Voilà le révolutionnaire que nous souhaitons, le révolutionnaire que nous voulons dans l’organisation politique de la Révolution, le type d’homme qui soit un exemple. Que la cellule ait de l’autorité non simplement en tant que cellule, mais en tant qu’exemple ; qu’elle ait de l’autorité, non parce qu’elle l’impose à qui que ce soit, mais parce que tout le monde la lui reconnaît. Le tire-au-flanc qui veut passer pour un révolutionnaire ne forcera jamais le respect de personne ! (Applaudissements.) Le privilégié qui veut passer pour un révolutionnaire ne forcera jamais le respect de personne !
 
Et l’autorité se gagne par l’exemple, par la conduite. Et c’est comme ça que doivent être les cellules. Et nous ne devrons pas cesser cette lutte, compañeros, jusqu’à ce que l’appareil politique de la Révolution, autrement dit le Parti uni de la révolution socialiste, réunisse les meilleurs hommes et les meilleures femmes de notre patrie. Et jusqu’à ce que l’organisation de la jeunesse regroupe les meilleurs jeunes de notre patrie, les plus disciplinés,  les plus acharnés, les plus studieux, les plus dévoués, les plus travailleurs. Le meilleur de notre jeunesse, et que ce soit toujours un honneur, un très grand honneur, et une grande satisfaction.
 
La satisfaction : voilà le prix auquel doivent aspirer les révolutionnaires, quand on a rempli son devoir d’homme, quand on a rempli son devoir envers la société et la patrie.
 
Des privilèges, jamais ! Faisons la guerre au privilège ! Faisons la guerre à tout ce qui traduit faiblesse, embourgeoisement !
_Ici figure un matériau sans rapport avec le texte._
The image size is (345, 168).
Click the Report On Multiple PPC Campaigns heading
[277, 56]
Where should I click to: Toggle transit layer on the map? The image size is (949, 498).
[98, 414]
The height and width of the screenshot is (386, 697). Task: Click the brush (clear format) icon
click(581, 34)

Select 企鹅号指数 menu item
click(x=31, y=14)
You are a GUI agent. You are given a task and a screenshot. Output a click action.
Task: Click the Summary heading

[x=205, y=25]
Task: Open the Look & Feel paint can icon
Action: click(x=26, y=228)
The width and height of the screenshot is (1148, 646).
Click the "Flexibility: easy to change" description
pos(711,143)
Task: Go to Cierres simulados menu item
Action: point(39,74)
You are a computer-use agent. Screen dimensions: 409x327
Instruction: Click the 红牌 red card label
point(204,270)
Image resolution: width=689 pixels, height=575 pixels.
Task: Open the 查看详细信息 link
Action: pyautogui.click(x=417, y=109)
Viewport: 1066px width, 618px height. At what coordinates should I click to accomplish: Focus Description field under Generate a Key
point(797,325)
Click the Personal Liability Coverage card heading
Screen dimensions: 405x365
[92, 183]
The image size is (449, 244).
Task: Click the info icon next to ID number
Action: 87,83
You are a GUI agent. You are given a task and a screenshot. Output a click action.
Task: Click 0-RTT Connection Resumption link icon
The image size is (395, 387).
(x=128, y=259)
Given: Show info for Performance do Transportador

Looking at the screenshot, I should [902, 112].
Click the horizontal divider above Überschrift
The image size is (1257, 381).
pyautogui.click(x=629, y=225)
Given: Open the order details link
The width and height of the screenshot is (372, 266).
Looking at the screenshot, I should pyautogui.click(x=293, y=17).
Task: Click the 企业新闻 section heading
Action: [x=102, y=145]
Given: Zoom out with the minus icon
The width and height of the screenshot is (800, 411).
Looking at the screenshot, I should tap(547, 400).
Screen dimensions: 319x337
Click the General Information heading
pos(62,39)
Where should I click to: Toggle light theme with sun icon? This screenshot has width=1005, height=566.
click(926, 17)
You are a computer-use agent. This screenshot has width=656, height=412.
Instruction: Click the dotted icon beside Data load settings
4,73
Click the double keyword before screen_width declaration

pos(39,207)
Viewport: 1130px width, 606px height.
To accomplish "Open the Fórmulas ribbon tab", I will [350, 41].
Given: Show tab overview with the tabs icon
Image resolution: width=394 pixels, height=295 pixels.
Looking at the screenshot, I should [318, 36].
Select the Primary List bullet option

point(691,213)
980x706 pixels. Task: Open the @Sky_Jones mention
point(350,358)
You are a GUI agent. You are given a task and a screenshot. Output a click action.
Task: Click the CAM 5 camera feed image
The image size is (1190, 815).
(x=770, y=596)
La Révolution a constitué sa direction politique, a progressé en matière d’organisation. Maintenant, nous devons aller de l’avant comme une flèche décochée vers l’avenir, en travaillant bien, en sélectionnant le meilleur, en éliminant ces choses minables, ce sectarisme creux et inutile.
 
Faisons la guerre à ce sectarisme qui conduit au privilège, qui conduit au marais ! Sortons de ce marais immonde d’un sectarisme misérable ! Et commençons à faire ce que l’histoire attend de nous, ce que la patrie attend de nous, ce que l’Amérique latine attend de nous, ce que le monde attend de nous (applaudissements), dans un esprit vraiment révolutionnaire, dans un esprit vraiment nouveau, dans un esprit vraiment créateur, afin que la pierre de touche en chaque homme et chaque femme de notre patrie soit le mérite, soit l’esprit de sacrifice, soit la conscience révolutionnaire, soit l’amour de la Révolution !
 
La patrie ou la mort !
 
Nous vaincrons ! (Cris de : « Nous vaincrons ! » et ovation.)